• [AIM] In each of the rows below, change "This screenshot has" to "This image has" and write the rows out again with everything else unchanged. Leave the pictures out of your answer.
-- Start INPUT RECORDS --
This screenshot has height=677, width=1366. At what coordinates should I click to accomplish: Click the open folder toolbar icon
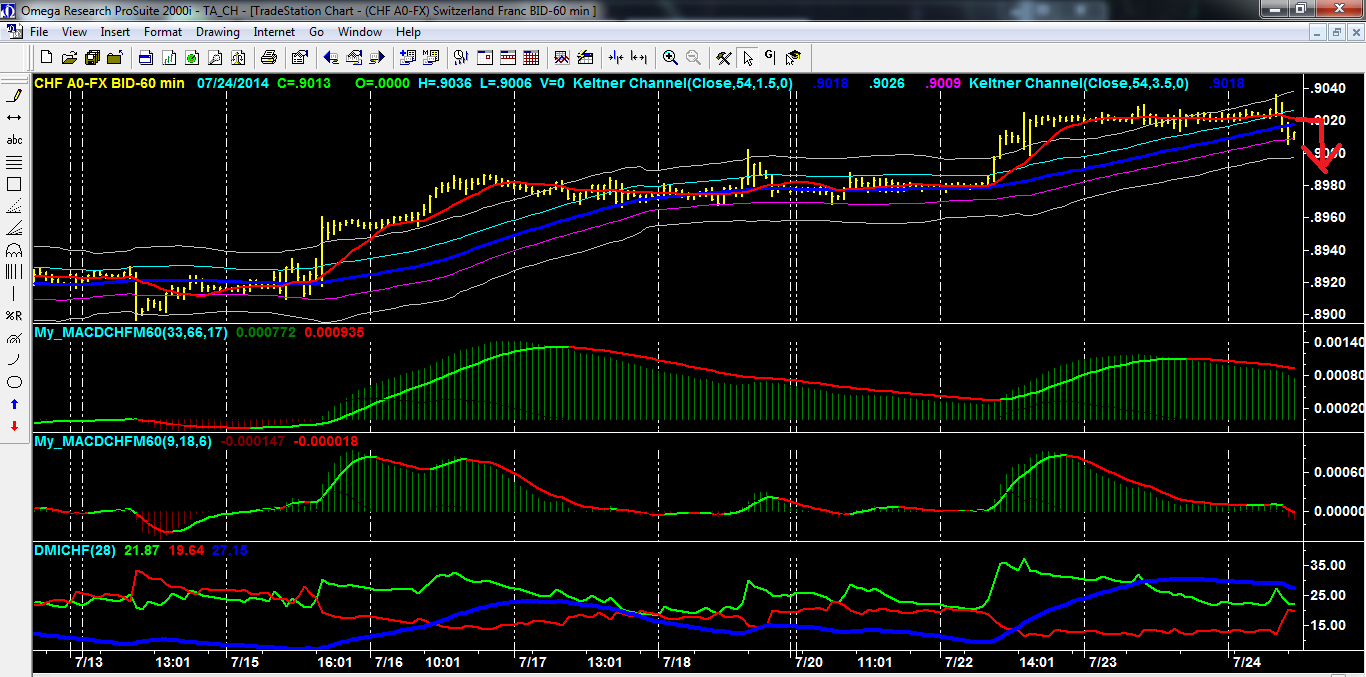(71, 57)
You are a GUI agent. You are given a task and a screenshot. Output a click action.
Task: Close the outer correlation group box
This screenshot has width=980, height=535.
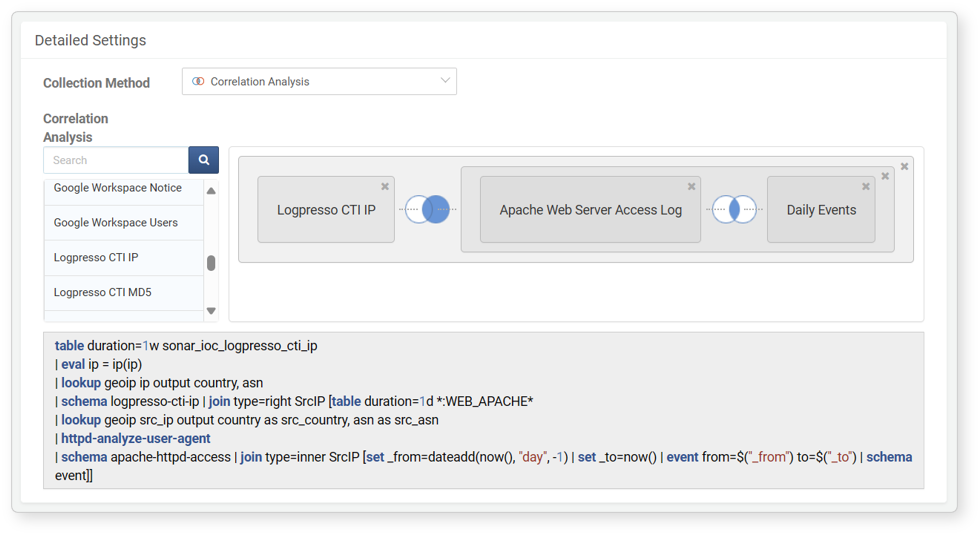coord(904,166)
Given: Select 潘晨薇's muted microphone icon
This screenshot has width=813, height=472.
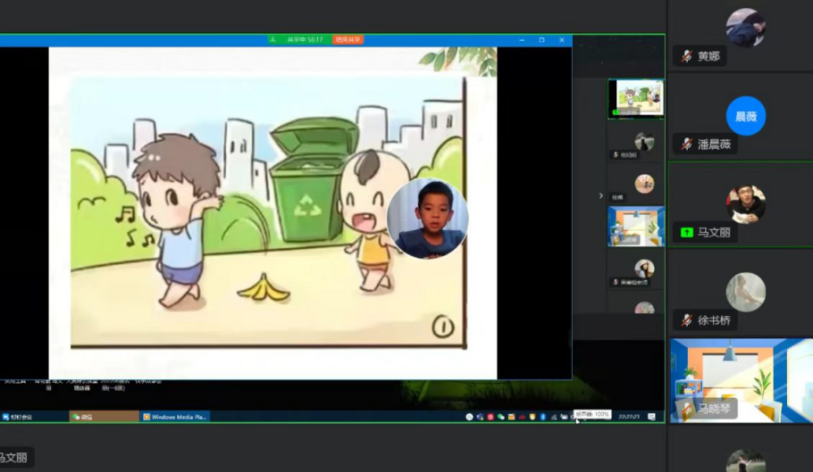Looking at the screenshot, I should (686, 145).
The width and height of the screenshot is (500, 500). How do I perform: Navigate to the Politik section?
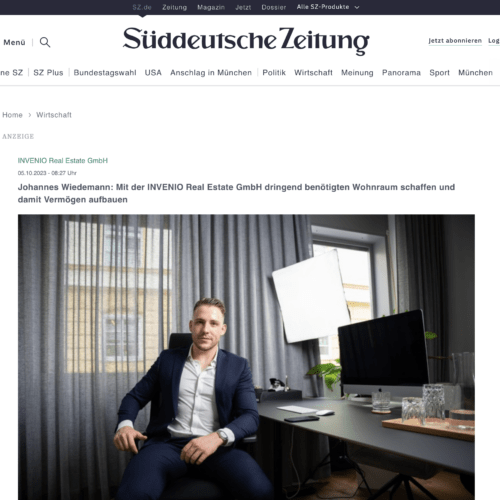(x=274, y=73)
-- End INPUT RECORDS --
• [THE RESPONSE]
This image has height=677, width=1366. At what coordinates should I click to accomplish: Click the open folder toolbar icon
(71, 57)
You are a GUI agent. You are given a task and a screenshot. Output a click action.
Task: Close the outer correlation group box
This image has width=980, height=535.
coord(904,166)
Given: Select 潘晨薇's muted microphone icon
This image has width=813, height=472.
Looking at the screenshot, I should (686, 145).
The width and height of the screenshot is (500, 500). How do I perform: Navigate to the Politik section?
(x=274, y=73)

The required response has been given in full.